--- REQUIREMENT ---
All that should come back is the lines of the data below from the one containing "The image size is (807, 646)." to the one containing "Given: Pick the brown 35–40 knots legend band", inclusive, exactly as they stand.

------------------------------------------------------------

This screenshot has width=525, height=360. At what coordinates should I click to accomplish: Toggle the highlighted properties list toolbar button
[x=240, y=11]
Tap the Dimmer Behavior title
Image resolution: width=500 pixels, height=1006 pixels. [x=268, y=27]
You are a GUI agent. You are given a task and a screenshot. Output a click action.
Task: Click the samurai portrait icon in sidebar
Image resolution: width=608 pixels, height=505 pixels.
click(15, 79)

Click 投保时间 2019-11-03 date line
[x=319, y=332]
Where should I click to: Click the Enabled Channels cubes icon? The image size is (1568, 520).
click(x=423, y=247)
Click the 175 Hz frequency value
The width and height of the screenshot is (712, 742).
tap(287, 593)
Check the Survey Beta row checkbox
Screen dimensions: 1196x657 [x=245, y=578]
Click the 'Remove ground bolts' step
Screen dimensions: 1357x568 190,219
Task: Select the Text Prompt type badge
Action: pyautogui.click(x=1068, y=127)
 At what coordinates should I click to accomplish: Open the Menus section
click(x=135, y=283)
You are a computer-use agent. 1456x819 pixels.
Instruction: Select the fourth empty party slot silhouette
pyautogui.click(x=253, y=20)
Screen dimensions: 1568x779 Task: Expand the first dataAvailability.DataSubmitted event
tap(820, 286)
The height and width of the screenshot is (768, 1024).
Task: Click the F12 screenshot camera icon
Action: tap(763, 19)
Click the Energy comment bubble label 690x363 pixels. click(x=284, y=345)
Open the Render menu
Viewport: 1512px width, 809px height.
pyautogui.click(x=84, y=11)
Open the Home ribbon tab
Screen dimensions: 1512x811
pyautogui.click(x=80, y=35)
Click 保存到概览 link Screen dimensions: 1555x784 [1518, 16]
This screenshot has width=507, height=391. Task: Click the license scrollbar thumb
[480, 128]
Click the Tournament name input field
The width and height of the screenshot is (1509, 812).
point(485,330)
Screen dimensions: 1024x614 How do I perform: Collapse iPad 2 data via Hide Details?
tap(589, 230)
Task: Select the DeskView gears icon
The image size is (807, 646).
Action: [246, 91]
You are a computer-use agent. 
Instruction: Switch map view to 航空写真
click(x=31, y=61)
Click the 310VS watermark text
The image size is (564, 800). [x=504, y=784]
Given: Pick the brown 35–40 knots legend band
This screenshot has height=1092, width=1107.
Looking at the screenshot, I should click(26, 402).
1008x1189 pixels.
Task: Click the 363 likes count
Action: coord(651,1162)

------------------------------------------------------------

--- RESPONSE ---
The image size is (807, 646).
Action: [246, 91]
You are a computer-use agent. 
Instruction: Switch map view to 航空写真
click(x=31, y=61)
Click the 310VS watermark text
The image size is (564, 800). [x=504, y=784]
Given: Pick the brown 35–40 knots legend band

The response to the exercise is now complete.